Iowa Hardware Store Struck by Vehicles in 2 Accidents 5 Days Apart

By Tim Gallagher, Sioux City Journal | December 10, 2018

The famous “jog” through the heart of Correctionville, Iowa, suffered a bit of a stumble in recent days.

Make that stumbles. Plural.

On Nov. 23, and again on Nov. 28, vehicles slid or rolled straight south on Driftwood, failing to negotiate the “correction” on Fifth Street before the road heads south again. The town is named for a surveying “correction” that mappers used because the earth curves toward its top. The east-west correction line runs along Fifth Street, at Driftwood.

Corner Hardware suffered the damage, being on the receiving end of both vehicle-versus-building mishaps, the Sioux City Journal reported.

“The odds are astronomical,” said Phil Sevening, Corner Hardware owner. “People are telling me I should buy a lottery ticket.”

Both collisions took place around 8 p.m. Sevening was at home on both occasions, the business closed for the day. He got a call and headed downtown to eye the damage his store suffered.

“Nobody was hurt, so that’s good,” he said. “In the first one, my office had a TV get broken and a corner desk get pretty broken up. It made an awful mess in the office.”

Sevening, who has owned the business for 12 years, estimated damage at around $9,000. He’s got his nephew, Michael Sevening of Michael Sevening Construction in Correctionville, busy making repairs to a pair of damaged areas on the north side of the business.

And, each day, Phil Sevening hears a new one-liner with regard to his crash site. “A guy stopped in today and said I should call the White House and ask about building a wall,” he said.

Corner Hardware didn’t close shop in the wake of these events. It’s been business as usual, according to Richard Flemming, who manned the front counter on a recent Friday.

“Nine years ago, it was run into in the same place,” Sevening said. “People have told me they think the store has been hit by a vehicle eight or nine times through the years.”

Sevening said the intersection used to be busier, at least with semi traffic, when Highway 31 used this corner. Two years ago, he said, the Iowa Department of Transportation diverted Highway 31 to a bypass on the west side of town, one plank of the Highway 20 expansion. Ever since the new portion of Highway 31 opened, he said, the giant wind turbines haven’t been transported through the heart of this community and, thus, past his business’ front door.

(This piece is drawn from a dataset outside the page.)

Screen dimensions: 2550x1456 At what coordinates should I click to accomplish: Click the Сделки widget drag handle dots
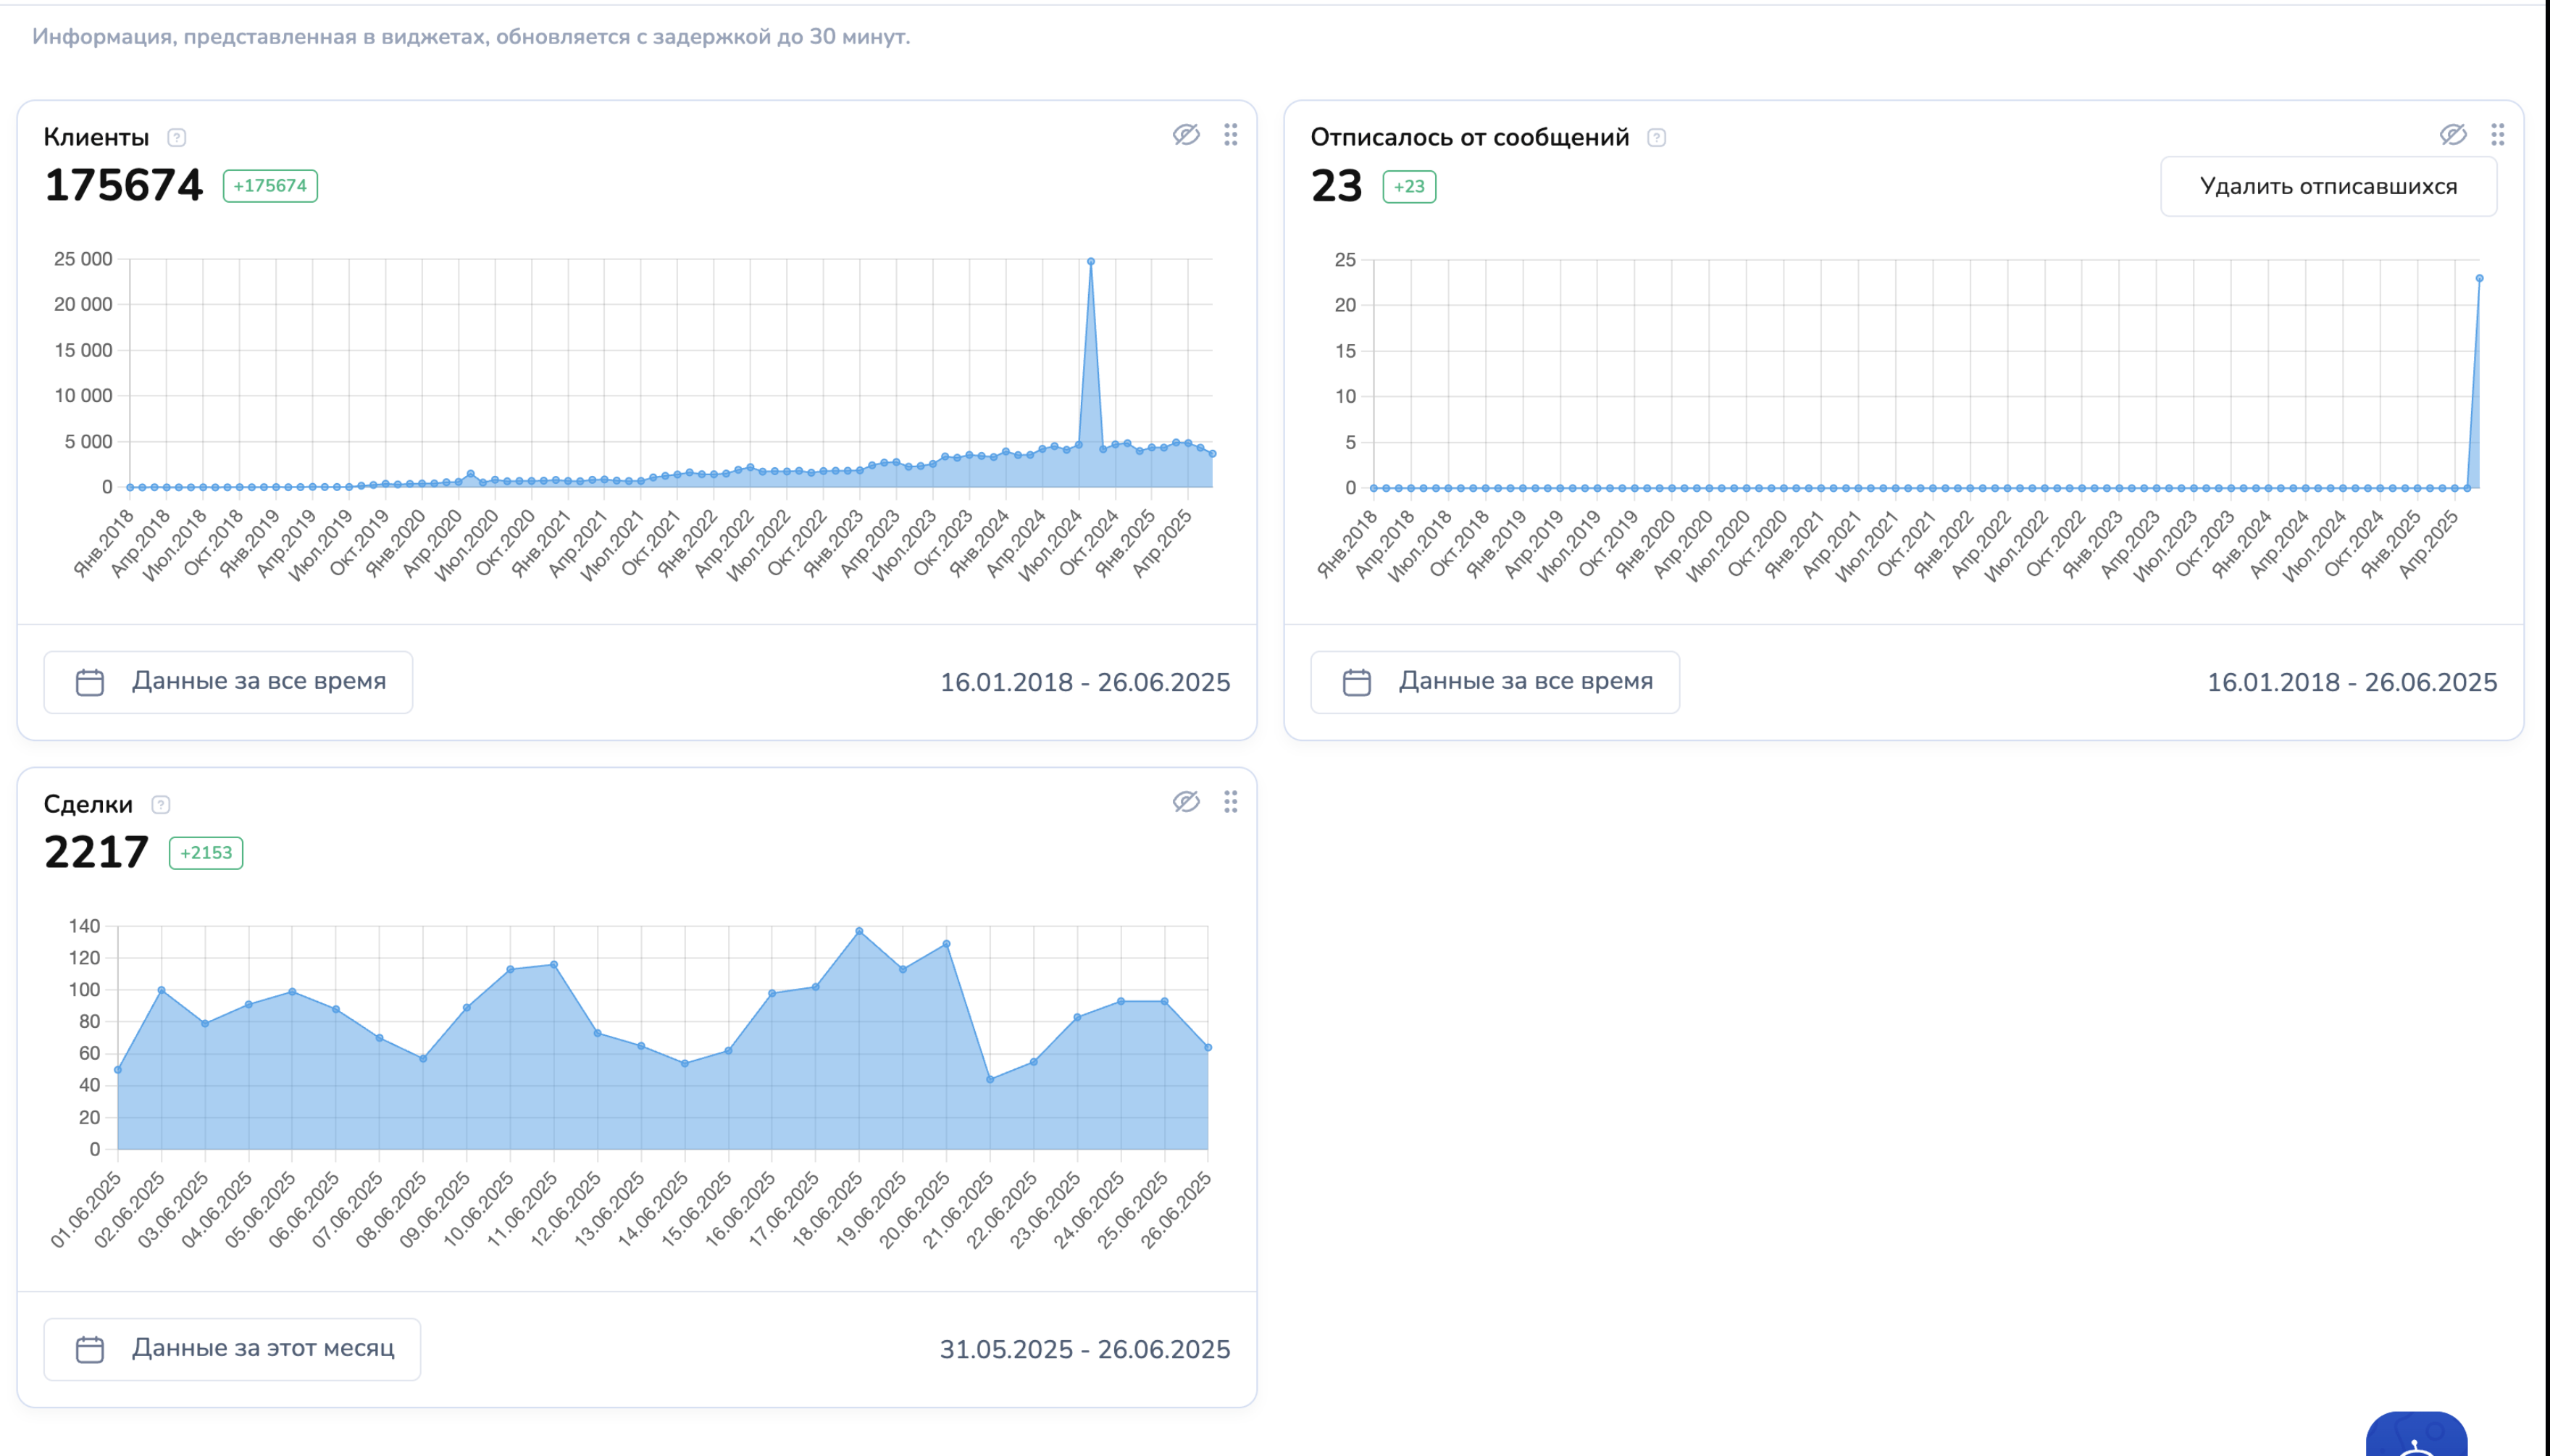[1231, 801]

“Some say we’ve lost traffic, but whether or not that’s true I’m not sure,” Sevening said. “I think it did reduce the long-haul truckers coming through town.”

Corner Hardware was established as Cathcart & Woodruff Hardware at this site in 1885, making it the oldest, continuously running business in the town of 821 residents. It is likely the oldest independent hardware store in Woodbury County, if not the region.